Enzymatic hydrolysis of lignocellulosic biomass using a novel, thermotolerant recombinant xylosidase enzyme from Clostridium clariflavum: a potential addition for biofuel industry

The present study describes the cloning, expression, purification and characterization of the xylosidase gene (1650 bp) from a thermophilic bacterium Clostridium clariflavum into E. coli BL21 (DE3) using the expression vector pET-21a(+) for utilization in biofuel production. The recombinant xylosidase enzyme was purified to homogeneity by heat treatment and immobilized metal ion affinity chromatography. SDS-PAGE determined that the molecular weight of purified xylosidase was 60 kDa.
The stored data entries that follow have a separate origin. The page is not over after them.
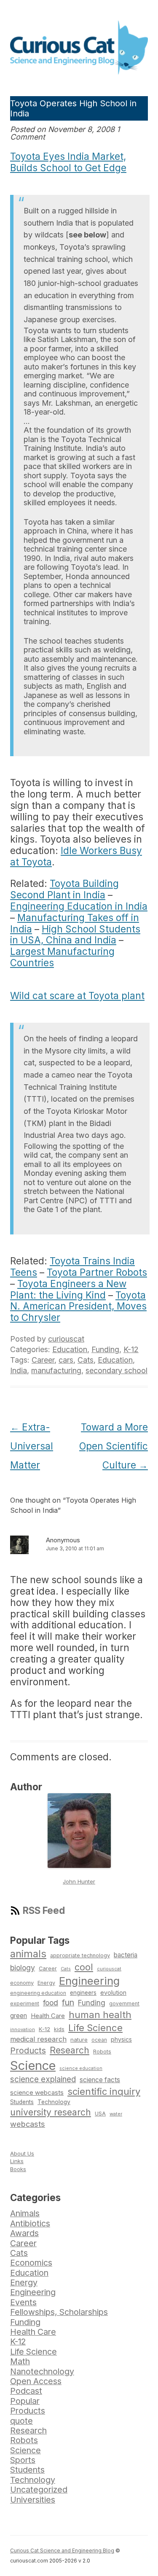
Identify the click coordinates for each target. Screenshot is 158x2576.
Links (17, 2161)
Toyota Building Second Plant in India (64, 889)
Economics (31, 2263)
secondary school (116, 1370)
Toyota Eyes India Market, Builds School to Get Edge (68, 162)
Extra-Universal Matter (31, 1446)
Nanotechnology (42, 2371)
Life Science (95, 2027)
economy (22, 1983)
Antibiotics (30, 2223)
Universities (32, 2500)
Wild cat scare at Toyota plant (77, 995)
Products (28, 2050)
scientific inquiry (103, 2091)
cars (66, 1359)
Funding (105, 1349)
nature (79, 2039)
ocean (99, 2040)
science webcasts (37, 2092)
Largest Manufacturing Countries (62, 957)
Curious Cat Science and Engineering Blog (62, 2550)
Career (43, 1359)
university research (50, 2112)
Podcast (26, 2391)
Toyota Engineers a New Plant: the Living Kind (68, 1289)
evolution (113, 1992)
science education (80, 2068)
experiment (24, 2003)
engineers (83, 1992)
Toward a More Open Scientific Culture (113, 1446)
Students (22, 2102)
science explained (43, 2079)
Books (18, 2169)
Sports (22, 2460)
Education (69, 1349)
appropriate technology (80, 1955)
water (116, 2114)
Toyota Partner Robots (97, 1272)
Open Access (36, 2381)
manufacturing (56, 1370)
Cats (86, 1359)
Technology (53, 2102)
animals (28, 1954)
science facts (100, 2080)
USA (100, 2113)
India (18, 1370)
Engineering (89, 1980)
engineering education (38, 1993)
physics (121, 2039)
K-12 (131, 1349)
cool (84, 1967)
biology (22, 1967)
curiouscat (66, 1338)
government (124, 2004)
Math (20, 2361)
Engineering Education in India (78, 906)
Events (23, 2302)
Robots (102, 2051)
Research (69, 2050)
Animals (25, 2213)
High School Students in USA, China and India (75, 934)
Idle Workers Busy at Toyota (76, 856)
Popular (25, 2401)
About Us (22, 2153)
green (18, 2016)
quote (21, 2421)
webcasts (27, 2124)
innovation (22, 2029)
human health (100, 2014)
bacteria (125, 1955)
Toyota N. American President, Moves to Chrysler (78, 1306)
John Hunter (79, 1881)
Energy (46, 1983)
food (50, 2002)
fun (68, 2002)
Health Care (48, 2016)
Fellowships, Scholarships (59, 2312)
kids (59, 2029)
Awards (24, 2233)
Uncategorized (38, 2489)
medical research (38, 2039)
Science (33, 2065)
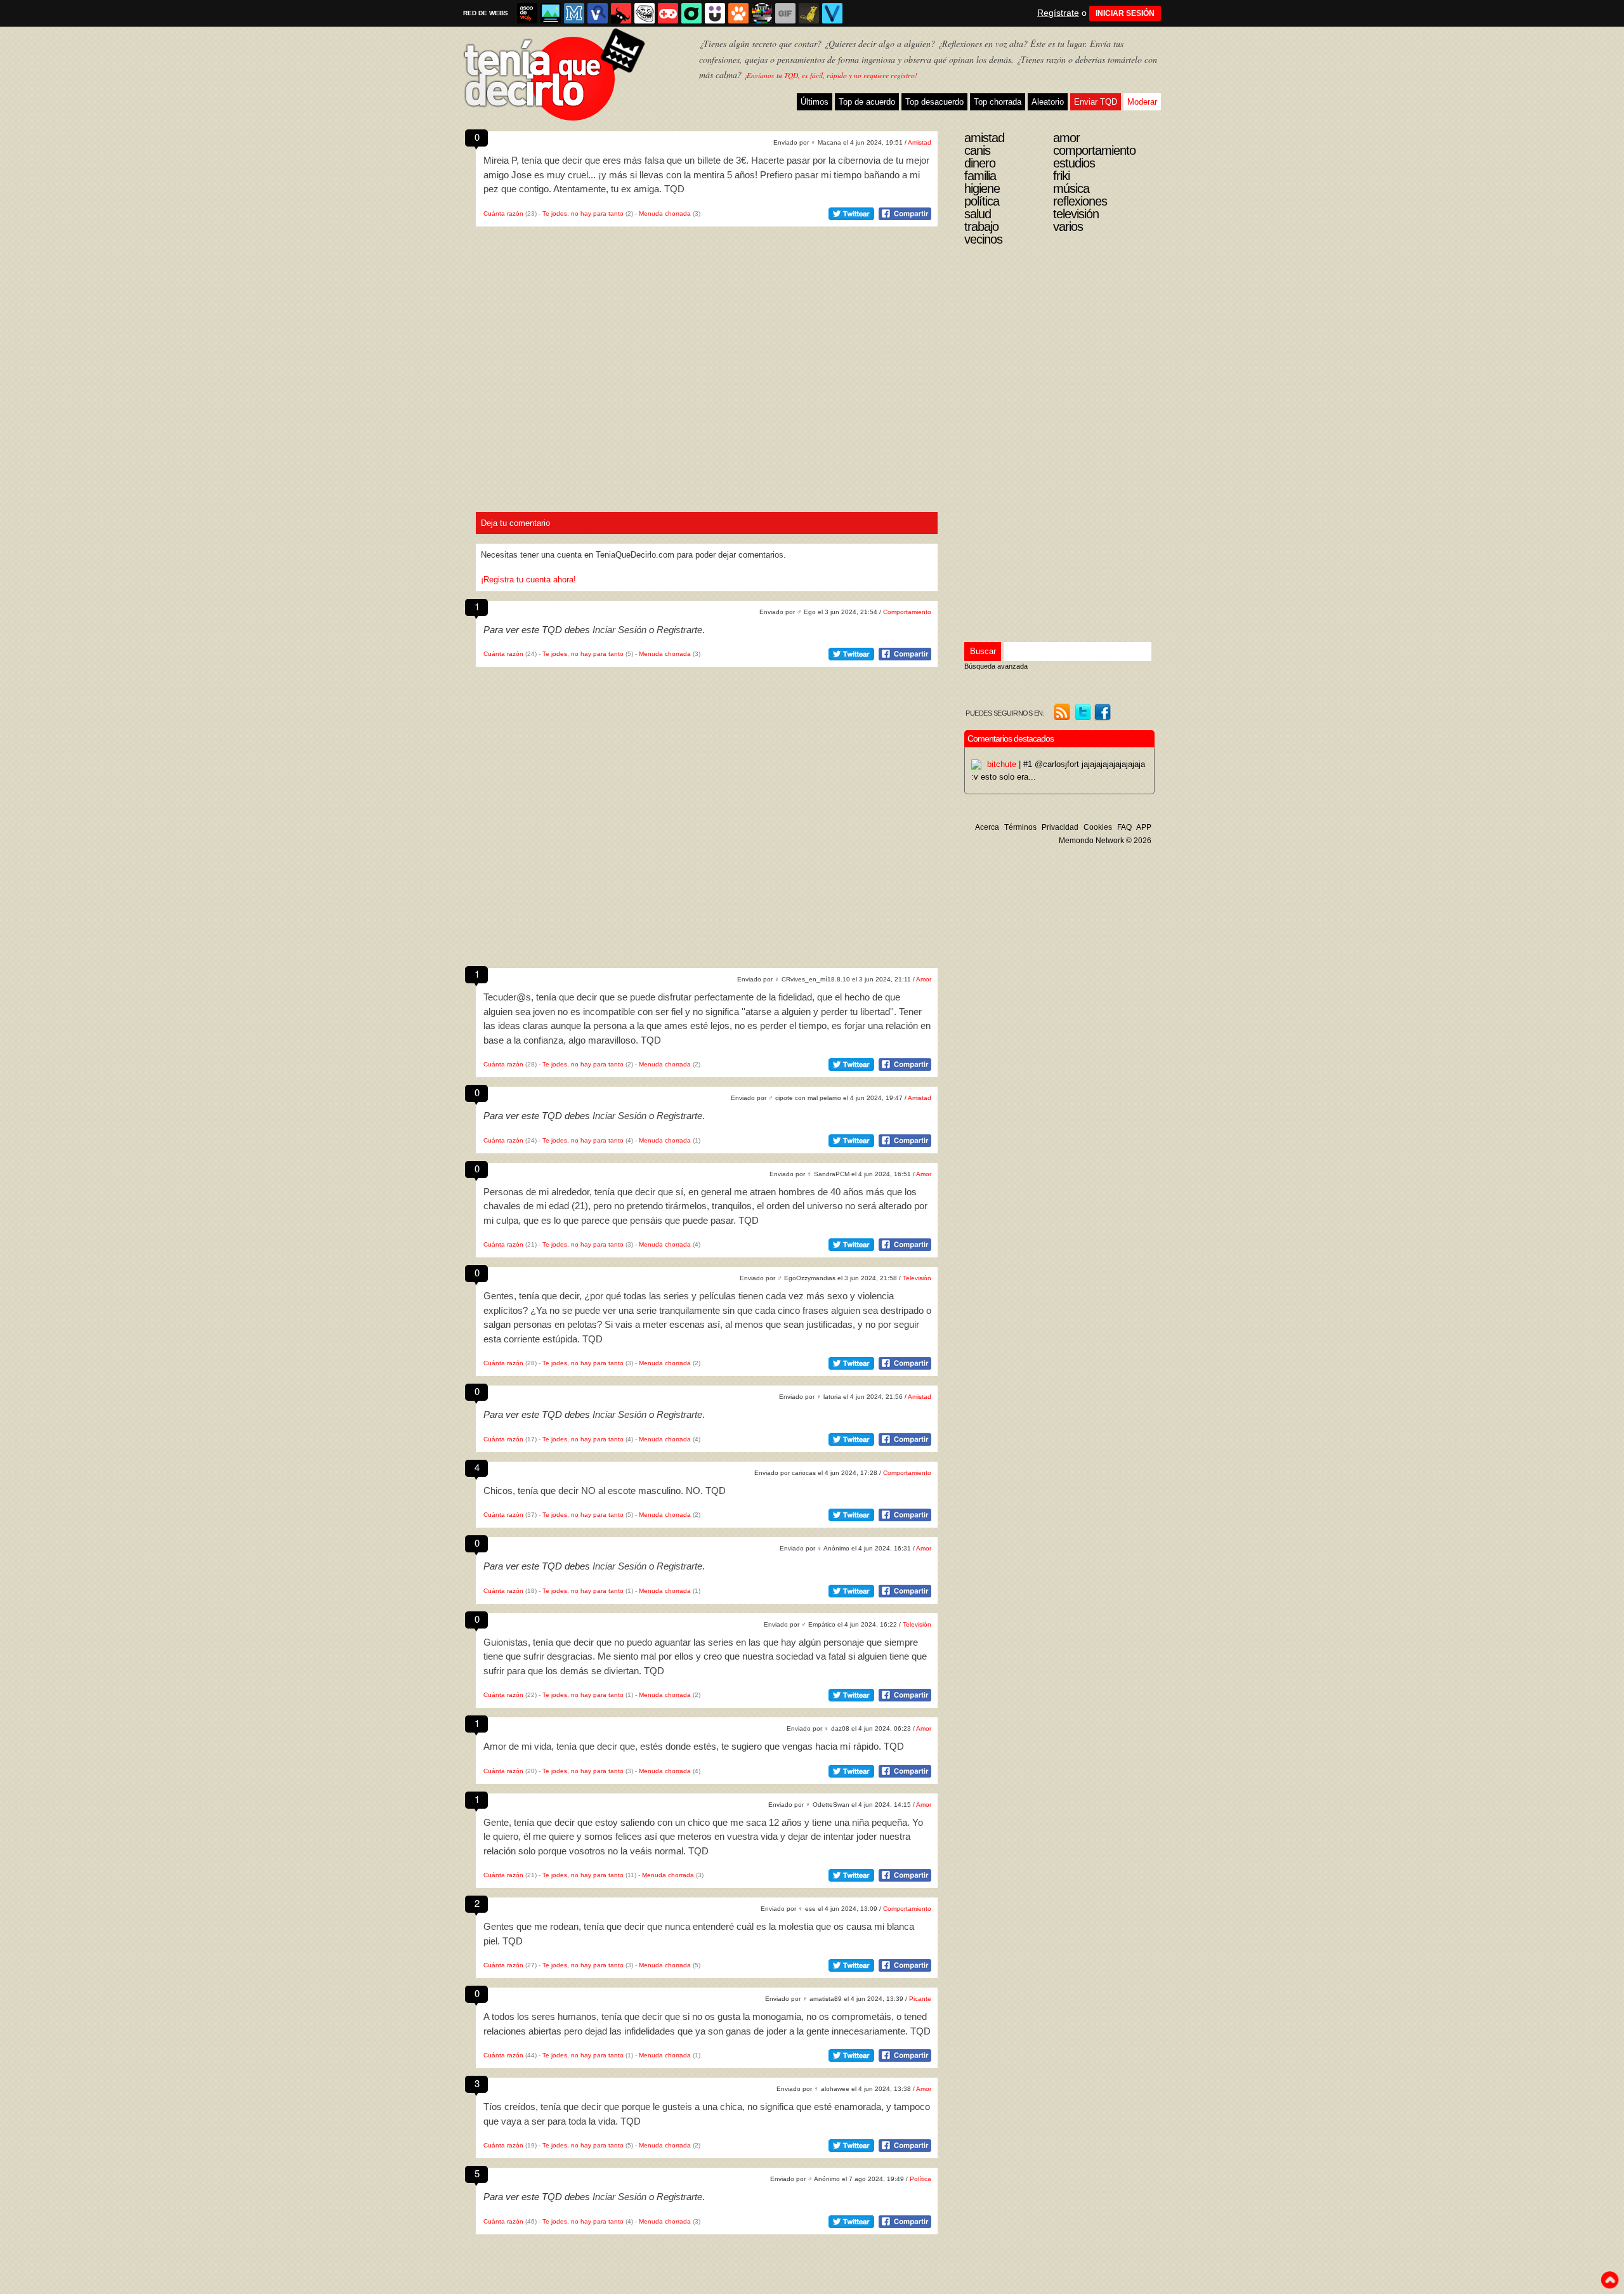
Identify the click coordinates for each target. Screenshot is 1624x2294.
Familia (980, 176)
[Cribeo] (691, 13)
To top (1609, 2280)
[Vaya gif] (785, 13)
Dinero (979, 163)
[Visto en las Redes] (597, 13)
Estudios (1074, 163)
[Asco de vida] (527, 13)
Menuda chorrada (665, 213)
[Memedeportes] (574, 13)
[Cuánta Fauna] (738, 13)
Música (1071, 188)
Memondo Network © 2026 (1105, 840)
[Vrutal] (668, 13)
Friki (1061, 176)
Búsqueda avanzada (996, 666)
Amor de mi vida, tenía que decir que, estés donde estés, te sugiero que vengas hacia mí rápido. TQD (693, 1746)
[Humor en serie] (715, 13)
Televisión (917, 1278)
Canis (977, 150)
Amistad (919, 142)
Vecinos (983, 239)
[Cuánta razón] (550, 13)
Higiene (982, 188)
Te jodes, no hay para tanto (583, 213)
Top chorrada (997, 102)
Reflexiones (1080, 201)
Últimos (814, 102)
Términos (1020, 827)
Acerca (987, 827)
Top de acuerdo (867, 102)
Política (920, 2178)
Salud (977, 214)
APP (1143, 827)
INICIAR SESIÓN (1125, 13)
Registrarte (679, 629)
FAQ (1124, 827)
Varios (1068, 226)
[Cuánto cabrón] (644, 13)
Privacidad (1060, 827)
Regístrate (1058, 13)
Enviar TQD (1095, 102)
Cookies (1098, 827)
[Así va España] (621, 13)
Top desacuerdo (934, 102)
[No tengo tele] (762, 13)
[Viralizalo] (832, 13)
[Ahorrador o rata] (809, 13)
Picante (920, 1998)
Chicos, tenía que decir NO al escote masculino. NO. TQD (604, 1490)
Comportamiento (907, 611)
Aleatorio (1047, 102)
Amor (923, 979)
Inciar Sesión (619, 629)
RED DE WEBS (485, 13)
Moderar (1142, 102)
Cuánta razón (503, 213)
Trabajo (981, 226)
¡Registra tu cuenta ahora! (528, 579)
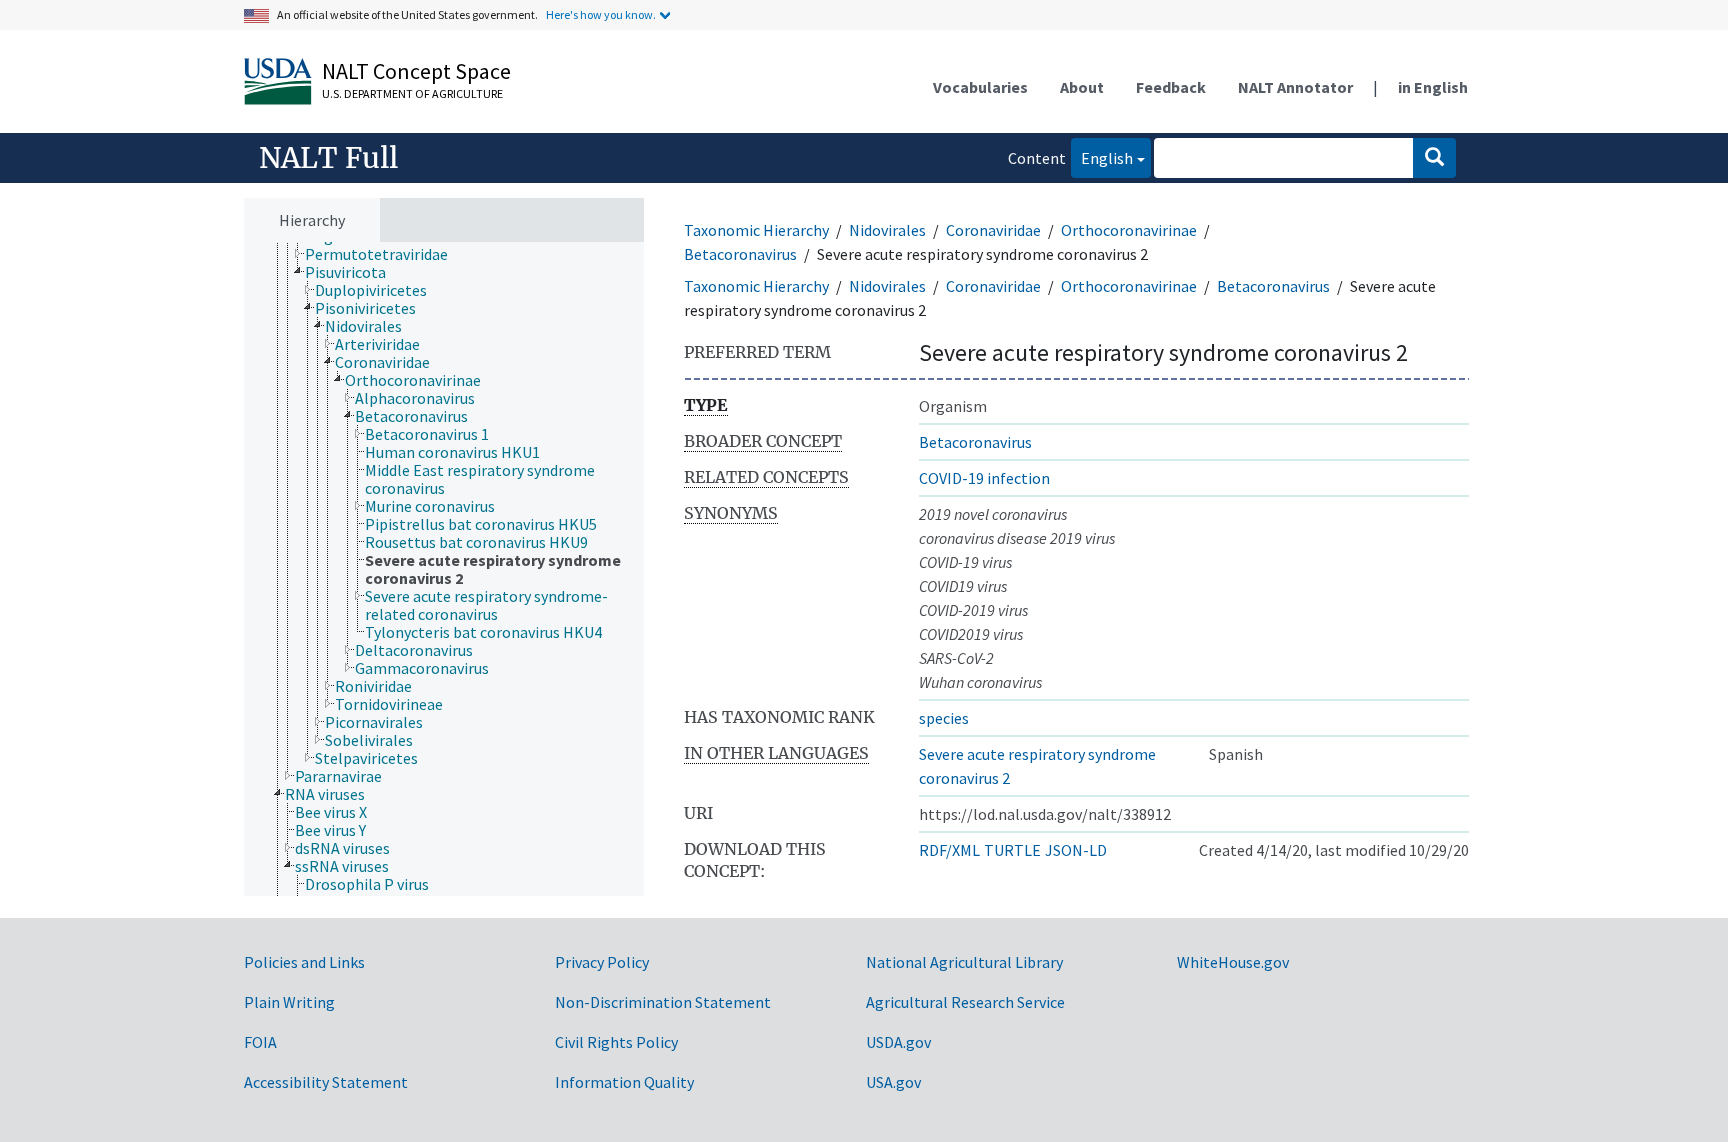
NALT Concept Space (416, 71)
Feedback (1171, 87)
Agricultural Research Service (965, 1002)
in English (1433, 87)
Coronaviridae (993, 230)
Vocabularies (980, 87)
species (944, 718)
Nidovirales (887, 230)
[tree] (444, 569)
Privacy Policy (602, 962)
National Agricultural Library (964, 962)
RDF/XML (949, 850)
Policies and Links (304, 962)
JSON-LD (1076, 850)
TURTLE (1012, 850)
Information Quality (624, 1082)
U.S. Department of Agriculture (412, 93)
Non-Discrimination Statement (663, 1002)
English (1102, 157)
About (1082, 87)
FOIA (260, 1042)
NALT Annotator (1295, 87)
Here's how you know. (601, 14)
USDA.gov (898, 1042)
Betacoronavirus (740, 254)
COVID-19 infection (984, 478)
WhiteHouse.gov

This purified recombinant xylosidase showed its maximum activity at a temperature of 37 °C and pH 6.0. The purified recombinant xylosidase enzyme remains stable up to 90 °C for 4 h and retained 54.6% relative activity as compared to the control. The presence of metal ions such as Ca²⁺ and Mg²⁺ showed a positive impact on xylosidase enzyme activity whereas Cu²⁺ and Hg²⁺ inhibit its activity. Organic solvents did not considerably affect the stability of the purified xylosidase enzyme while DMSO and SDS cause the inhibition of enzyme activity. Pretreatment experiments were run in triplicate for 72 h at 30 °C using 10% NaOH. Saccharification experiment was performed by using 1% substrate (pretreated plant biomass) in citrate phosphate buffer of pH 6.5 loaded with 150 U mL⁻¹ of purified recombinant xylosidase enzyme along with ampicillin (10  μg mL⁻¹). Subsequent incubation was carried out at 50 °C and 100 rpm in a shaking incubator for 24 h. Saccharification potential of the recombinant xylosidase enzyme was calculated against both pretreated and untreated sugarcane bagasse and wheat straw as 9.63% and 8.91% respectively. All these characteristics of the recombinant thermotolerant xylosidase enzyme recommended it as a potential candidate for biofuel industry.

The present study describes the cloning, expression, purification and characterization of a xylosidase gene from Clostridium clariflavum into E. coli BL21 (DE3) using the expression vector pET-21a(+) for utilization in biofuel production.